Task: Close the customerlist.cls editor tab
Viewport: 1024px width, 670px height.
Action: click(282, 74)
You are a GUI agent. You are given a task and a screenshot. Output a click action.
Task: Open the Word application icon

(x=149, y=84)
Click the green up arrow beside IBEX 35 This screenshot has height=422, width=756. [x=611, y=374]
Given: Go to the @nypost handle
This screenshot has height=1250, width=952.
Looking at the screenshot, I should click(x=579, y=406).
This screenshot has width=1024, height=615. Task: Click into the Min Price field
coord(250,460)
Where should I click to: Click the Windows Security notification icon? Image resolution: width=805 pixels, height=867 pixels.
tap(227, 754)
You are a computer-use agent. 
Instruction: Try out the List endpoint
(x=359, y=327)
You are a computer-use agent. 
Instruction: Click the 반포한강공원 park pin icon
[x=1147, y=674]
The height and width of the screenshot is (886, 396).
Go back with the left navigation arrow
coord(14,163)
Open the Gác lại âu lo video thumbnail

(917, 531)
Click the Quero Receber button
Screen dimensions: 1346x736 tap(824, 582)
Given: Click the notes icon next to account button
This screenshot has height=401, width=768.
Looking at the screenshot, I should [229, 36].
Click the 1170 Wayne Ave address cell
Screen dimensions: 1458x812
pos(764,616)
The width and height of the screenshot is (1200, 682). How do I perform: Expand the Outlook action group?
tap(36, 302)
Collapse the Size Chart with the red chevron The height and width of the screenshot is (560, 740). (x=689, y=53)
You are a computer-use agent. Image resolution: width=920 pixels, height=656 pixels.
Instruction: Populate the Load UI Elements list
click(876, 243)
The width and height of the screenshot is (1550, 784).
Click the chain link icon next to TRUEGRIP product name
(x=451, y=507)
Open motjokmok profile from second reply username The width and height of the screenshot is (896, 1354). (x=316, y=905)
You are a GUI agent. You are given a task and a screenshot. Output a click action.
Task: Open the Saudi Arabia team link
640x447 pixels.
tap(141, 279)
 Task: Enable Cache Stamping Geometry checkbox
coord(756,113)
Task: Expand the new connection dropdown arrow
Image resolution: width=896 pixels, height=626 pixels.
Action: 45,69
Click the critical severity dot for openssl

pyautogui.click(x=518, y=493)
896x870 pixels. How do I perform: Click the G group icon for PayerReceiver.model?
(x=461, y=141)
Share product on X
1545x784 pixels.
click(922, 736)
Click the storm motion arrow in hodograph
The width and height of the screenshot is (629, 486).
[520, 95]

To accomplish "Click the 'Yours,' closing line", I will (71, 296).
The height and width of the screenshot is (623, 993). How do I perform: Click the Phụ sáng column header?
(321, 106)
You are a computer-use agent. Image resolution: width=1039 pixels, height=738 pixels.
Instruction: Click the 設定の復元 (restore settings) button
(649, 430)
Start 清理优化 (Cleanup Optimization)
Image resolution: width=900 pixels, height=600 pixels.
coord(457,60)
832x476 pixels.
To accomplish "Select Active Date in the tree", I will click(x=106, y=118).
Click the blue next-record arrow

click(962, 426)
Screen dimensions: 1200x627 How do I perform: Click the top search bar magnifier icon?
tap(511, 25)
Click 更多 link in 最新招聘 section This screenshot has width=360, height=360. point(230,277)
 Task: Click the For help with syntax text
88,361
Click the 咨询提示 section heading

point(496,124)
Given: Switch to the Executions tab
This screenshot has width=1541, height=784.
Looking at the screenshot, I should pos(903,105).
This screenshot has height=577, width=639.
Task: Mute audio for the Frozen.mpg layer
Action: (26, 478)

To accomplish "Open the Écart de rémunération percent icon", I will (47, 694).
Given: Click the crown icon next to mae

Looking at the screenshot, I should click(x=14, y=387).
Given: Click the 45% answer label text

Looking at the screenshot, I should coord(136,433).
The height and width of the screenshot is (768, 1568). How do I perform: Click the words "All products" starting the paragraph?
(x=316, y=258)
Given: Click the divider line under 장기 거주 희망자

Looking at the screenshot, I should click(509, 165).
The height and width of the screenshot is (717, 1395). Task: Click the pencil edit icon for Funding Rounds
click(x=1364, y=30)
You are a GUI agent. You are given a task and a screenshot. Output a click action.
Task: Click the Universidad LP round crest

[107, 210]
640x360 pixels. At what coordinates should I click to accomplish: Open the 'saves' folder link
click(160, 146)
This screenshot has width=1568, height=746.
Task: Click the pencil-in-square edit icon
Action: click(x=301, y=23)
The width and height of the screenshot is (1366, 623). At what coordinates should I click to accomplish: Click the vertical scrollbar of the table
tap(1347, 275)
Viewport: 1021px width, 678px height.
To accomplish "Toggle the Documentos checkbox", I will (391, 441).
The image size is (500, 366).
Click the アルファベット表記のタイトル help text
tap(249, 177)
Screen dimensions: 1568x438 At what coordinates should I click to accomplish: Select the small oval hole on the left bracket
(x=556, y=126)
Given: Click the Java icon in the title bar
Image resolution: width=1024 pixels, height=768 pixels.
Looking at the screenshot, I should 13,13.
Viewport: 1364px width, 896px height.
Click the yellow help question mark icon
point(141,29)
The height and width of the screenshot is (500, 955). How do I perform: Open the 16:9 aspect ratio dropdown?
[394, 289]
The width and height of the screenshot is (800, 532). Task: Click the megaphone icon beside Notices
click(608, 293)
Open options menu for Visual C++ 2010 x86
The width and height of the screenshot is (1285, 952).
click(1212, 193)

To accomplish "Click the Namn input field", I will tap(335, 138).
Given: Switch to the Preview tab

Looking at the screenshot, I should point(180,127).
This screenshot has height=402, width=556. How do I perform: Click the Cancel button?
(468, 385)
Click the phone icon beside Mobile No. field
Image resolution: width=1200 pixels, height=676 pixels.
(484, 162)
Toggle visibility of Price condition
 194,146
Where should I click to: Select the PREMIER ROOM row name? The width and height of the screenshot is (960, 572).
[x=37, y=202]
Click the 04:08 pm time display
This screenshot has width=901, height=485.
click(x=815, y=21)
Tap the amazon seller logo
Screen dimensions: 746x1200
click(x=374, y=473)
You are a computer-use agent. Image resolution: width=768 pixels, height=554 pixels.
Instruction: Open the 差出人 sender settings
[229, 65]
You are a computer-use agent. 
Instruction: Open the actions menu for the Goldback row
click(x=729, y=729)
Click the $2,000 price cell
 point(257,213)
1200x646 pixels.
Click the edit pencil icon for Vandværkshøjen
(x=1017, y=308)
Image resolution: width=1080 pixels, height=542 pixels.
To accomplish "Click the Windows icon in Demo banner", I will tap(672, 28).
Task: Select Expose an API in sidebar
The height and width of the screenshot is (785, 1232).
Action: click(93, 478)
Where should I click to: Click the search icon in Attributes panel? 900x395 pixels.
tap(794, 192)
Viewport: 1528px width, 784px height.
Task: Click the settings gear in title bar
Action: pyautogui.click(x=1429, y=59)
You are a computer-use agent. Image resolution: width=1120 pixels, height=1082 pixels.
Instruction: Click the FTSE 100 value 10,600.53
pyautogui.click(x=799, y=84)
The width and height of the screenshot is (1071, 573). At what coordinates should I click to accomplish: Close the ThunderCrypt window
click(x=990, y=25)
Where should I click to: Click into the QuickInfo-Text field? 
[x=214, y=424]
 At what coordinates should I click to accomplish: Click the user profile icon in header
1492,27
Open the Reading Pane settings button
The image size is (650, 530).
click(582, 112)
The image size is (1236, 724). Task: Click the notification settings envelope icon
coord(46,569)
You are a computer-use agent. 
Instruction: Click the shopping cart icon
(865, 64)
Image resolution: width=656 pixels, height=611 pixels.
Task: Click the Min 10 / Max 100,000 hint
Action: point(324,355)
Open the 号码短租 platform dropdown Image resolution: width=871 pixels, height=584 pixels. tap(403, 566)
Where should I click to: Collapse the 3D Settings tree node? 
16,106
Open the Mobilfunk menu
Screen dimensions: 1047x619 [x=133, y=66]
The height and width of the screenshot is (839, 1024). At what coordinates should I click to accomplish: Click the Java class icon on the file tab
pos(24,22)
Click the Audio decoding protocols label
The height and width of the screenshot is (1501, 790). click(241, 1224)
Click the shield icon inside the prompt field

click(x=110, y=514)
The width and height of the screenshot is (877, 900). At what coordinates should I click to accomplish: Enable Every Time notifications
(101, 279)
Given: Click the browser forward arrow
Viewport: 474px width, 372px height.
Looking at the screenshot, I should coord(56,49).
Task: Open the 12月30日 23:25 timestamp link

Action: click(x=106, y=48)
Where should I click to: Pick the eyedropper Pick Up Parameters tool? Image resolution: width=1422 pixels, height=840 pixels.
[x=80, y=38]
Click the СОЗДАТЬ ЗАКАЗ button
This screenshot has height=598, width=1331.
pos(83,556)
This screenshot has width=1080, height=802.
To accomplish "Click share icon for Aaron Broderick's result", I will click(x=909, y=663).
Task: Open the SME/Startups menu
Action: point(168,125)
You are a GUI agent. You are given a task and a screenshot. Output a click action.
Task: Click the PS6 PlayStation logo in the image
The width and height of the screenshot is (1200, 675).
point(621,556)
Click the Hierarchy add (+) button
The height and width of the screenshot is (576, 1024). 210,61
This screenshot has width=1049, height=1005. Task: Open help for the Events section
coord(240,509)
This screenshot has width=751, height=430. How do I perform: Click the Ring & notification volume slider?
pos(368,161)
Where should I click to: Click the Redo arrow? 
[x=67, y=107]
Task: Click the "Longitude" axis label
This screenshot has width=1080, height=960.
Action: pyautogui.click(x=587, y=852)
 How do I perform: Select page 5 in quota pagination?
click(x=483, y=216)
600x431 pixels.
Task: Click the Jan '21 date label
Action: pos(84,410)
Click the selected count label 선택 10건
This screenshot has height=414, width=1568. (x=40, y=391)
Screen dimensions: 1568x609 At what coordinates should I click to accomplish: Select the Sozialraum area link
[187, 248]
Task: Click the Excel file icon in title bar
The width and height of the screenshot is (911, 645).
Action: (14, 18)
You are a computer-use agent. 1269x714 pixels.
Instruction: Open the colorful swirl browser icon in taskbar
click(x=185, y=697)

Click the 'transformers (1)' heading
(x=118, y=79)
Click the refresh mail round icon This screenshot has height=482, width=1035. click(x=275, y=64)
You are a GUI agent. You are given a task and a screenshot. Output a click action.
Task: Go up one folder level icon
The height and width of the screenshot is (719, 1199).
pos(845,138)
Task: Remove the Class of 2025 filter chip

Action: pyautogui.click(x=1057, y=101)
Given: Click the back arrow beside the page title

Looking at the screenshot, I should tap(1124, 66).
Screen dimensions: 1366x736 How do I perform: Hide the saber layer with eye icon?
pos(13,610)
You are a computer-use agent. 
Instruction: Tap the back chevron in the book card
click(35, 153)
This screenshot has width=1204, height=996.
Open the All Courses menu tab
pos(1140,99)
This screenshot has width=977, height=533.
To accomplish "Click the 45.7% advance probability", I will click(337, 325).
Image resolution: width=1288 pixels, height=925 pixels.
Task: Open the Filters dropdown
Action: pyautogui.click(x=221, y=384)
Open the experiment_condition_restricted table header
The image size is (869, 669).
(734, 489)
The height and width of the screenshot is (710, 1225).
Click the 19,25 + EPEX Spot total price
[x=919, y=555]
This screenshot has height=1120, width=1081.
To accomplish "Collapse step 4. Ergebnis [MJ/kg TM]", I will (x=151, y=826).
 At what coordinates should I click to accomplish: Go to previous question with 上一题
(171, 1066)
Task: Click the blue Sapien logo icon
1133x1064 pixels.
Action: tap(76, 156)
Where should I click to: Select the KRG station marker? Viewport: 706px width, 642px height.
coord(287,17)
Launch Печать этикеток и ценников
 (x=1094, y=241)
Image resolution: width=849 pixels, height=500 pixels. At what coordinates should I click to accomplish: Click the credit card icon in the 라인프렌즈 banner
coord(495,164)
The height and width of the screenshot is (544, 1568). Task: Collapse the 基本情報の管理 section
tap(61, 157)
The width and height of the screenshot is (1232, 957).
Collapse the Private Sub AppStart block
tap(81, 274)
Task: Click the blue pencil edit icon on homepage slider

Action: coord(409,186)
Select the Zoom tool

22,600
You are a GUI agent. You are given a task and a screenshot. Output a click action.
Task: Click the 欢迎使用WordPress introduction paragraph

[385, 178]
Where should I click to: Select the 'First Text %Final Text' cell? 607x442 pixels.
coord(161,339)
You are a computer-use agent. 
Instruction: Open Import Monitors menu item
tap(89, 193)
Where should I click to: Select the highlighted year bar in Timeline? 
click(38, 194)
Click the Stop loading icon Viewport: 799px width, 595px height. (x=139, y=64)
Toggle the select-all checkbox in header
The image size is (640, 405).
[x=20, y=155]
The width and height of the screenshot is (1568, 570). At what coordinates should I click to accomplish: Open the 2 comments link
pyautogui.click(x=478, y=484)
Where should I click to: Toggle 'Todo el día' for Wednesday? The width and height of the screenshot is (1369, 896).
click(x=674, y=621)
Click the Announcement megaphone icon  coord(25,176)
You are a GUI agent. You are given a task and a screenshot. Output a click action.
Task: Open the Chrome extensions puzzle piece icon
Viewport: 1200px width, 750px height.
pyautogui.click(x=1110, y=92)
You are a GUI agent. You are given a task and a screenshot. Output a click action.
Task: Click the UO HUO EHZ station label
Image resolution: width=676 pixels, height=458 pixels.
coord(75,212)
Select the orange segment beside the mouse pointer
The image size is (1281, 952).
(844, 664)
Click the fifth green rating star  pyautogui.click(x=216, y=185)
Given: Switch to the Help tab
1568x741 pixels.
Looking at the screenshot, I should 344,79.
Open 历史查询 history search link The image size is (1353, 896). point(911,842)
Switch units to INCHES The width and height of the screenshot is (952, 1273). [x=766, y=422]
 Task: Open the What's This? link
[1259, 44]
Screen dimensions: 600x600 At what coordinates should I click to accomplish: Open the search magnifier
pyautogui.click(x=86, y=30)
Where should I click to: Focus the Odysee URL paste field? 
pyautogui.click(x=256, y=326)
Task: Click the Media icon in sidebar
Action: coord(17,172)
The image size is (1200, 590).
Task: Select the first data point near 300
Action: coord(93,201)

==========

TASK DETAILS: For the string "green", search the preceding data and copy every line that includes it.

FINISHED TASK:
Click the green up arrow beside IBEX 35 This screenshot has height=422, width=756. [x=611, y=374]
Click the fifth green rating star  pyautogui.click(x=216, y=185)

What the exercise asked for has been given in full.